→ **Aim of the exercise**
Report every line of the records that contains the word "computer".

→ **Stored data entries**

..........

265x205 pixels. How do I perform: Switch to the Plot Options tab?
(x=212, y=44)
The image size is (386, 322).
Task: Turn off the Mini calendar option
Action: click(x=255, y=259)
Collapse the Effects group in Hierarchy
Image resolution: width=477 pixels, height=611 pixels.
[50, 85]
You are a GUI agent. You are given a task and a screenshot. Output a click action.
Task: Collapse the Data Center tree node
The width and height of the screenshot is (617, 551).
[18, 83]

..........

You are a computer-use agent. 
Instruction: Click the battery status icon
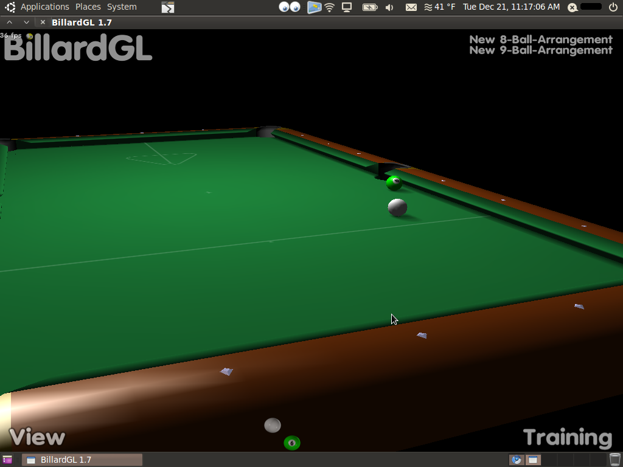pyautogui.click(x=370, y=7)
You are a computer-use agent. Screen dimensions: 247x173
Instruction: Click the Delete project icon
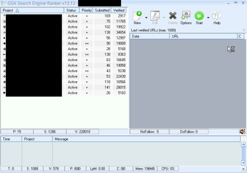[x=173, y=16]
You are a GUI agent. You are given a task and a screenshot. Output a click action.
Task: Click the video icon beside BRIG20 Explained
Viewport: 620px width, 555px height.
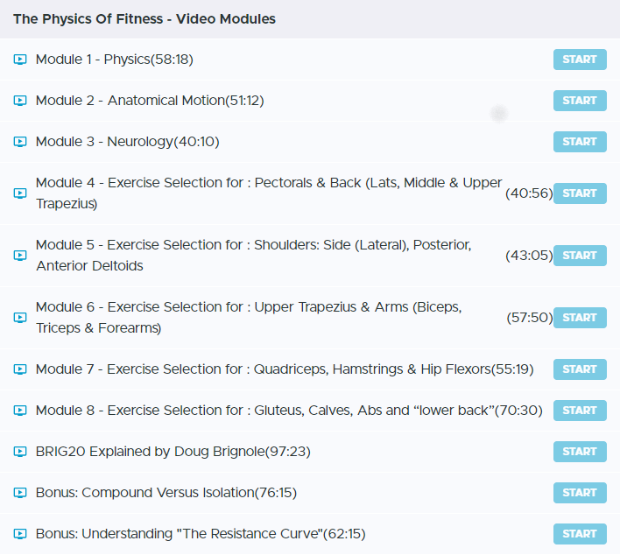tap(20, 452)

..........

→ **Answer to the problem**
You are a computer-use agent. 
You are a computer-use agent. Screen dimensions: 247x173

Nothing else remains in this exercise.